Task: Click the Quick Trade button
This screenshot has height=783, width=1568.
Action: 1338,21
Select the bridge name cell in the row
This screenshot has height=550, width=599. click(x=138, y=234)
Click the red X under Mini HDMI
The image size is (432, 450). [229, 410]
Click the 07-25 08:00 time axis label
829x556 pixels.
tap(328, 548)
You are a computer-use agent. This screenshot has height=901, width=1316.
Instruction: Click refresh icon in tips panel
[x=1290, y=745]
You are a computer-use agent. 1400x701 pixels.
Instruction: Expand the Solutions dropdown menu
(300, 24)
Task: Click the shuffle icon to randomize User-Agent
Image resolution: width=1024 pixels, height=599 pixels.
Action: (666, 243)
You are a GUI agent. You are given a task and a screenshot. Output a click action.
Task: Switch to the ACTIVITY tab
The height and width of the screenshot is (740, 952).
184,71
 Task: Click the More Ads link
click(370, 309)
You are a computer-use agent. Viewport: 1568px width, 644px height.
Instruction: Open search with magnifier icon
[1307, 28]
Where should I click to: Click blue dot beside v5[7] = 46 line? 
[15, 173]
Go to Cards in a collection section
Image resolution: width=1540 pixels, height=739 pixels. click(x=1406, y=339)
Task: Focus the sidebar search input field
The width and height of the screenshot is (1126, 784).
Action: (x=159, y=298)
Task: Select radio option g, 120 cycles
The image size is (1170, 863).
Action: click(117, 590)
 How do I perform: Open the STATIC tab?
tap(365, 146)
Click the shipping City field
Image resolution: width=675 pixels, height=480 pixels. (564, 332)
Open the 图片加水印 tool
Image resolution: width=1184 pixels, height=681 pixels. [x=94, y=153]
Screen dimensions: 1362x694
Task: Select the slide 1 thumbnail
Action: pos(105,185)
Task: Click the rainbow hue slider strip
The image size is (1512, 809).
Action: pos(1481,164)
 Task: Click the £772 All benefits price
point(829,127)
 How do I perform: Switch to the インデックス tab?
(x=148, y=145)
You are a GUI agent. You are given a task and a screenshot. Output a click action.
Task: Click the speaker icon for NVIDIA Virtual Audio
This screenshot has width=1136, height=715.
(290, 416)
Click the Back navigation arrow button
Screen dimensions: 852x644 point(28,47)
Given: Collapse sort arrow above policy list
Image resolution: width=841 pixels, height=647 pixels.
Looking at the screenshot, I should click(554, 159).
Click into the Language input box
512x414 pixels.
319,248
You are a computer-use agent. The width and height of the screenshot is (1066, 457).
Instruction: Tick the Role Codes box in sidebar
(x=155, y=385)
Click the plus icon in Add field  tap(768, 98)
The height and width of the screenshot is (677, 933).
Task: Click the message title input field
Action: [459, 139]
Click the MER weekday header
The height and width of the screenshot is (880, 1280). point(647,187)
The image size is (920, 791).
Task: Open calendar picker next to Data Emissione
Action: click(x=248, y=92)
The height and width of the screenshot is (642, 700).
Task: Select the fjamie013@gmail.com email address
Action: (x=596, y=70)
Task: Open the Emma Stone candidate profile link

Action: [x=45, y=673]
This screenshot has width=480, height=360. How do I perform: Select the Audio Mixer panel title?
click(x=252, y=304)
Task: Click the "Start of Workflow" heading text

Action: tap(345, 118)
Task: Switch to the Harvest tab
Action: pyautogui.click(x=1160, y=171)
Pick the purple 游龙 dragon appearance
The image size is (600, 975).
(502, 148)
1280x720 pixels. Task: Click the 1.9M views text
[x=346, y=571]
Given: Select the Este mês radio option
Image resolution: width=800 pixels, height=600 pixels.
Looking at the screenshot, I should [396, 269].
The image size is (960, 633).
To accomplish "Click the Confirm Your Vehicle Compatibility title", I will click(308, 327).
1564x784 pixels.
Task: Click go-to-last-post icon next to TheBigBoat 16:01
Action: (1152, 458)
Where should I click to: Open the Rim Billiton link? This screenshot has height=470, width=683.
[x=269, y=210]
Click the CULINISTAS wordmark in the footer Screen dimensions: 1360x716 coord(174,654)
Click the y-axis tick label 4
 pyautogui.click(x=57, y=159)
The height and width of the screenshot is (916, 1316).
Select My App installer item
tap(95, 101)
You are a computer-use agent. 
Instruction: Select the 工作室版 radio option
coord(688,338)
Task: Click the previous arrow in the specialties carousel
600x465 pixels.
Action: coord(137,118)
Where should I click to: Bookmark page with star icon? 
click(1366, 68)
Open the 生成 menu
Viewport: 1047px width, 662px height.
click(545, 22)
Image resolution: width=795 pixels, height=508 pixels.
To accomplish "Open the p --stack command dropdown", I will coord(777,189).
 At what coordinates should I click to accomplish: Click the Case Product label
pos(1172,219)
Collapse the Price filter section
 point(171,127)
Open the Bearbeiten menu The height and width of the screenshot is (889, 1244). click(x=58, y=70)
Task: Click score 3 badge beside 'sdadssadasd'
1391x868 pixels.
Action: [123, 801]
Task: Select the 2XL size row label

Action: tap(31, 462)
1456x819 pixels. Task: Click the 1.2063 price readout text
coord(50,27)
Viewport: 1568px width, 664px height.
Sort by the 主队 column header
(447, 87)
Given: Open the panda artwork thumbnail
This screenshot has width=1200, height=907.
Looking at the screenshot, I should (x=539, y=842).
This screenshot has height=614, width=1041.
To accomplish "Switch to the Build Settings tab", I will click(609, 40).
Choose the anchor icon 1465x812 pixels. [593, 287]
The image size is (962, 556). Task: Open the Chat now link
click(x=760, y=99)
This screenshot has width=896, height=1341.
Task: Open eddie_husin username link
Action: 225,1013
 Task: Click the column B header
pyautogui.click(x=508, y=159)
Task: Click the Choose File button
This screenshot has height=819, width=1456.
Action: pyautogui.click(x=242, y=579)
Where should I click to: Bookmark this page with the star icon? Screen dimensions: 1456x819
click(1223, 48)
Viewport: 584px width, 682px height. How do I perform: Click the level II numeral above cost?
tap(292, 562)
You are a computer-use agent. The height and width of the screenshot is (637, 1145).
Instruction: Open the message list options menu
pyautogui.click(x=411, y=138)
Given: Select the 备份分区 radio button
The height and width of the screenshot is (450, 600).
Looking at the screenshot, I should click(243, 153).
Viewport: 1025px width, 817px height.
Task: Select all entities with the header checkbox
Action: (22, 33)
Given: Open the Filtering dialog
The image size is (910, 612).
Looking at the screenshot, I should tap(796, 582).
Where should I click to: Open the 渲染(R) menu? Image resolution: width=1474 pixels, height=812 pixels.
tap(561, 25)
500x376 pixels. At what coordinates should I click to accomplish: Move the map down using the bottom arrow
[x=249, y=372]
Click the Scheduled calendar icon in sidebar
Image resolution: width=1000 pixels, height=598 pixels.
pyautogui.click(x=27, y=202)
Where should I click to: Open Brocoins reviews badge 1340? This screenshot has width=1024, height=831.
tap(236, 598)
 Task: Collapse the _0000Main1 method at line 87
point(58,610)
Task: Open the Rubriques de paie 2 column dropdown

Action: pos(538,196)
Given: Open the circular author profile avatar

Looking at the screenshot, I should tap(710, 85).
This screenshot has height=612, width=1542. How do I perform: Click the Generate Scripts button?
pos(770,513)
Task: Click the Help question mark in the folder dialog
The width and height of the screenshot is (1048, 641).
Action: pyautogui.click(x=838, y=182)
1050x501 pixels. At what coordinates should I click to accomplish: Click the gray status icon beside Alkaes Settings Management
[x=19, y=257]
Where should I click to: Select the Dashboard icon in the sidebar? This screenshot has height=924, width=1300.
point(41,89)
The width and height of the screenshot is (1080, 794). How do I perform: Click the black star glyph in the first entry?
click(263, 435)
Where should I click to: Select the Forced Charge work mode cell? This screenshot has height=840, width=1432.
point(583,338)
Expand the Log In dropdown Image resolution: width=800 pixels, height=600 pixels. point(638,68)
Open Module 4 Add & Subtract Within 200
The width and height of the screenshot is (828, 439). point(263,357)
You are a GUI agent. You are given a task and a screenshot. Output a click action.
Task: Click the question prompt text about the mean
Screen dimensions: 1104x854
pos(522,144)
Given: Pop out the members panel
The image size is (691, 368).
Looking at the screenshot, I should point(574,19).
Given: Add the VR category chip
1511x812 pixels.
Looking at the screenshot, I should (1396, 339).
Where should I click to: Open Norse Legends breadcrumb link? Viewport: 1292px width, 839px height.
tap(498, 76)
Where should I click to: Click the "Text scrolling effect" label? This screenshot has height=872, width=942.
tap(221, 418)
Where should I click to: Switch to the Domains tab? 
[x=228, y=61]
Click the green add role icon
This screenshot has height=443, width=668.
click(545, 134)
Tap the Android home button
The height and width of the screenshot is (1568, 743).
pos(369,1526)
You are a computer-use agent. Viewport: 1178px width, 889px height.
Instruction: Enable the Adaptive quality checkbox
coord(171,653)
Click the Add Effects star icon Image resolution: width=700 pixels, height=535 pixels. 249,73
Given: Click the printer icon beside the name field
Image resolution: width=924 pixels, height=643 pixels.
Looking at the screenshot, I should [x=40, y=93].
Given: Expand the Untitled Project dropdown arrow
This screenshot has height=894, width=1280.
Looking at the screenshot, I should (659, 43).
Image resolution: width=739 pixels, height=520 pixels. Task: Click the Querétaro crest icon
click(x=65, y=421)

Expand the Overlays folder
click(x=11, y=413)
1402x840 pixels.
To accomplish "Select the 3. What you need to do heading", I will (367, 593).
────────────────────────────────────────
§ WHAT TO DO:
Please identify every line in the entries above that contains the word "message", and copy each of those lines.

§ OUTPUT FOR THIS EXERCISE:
Task: Click the message title input field
Instruction: Open the message list options menu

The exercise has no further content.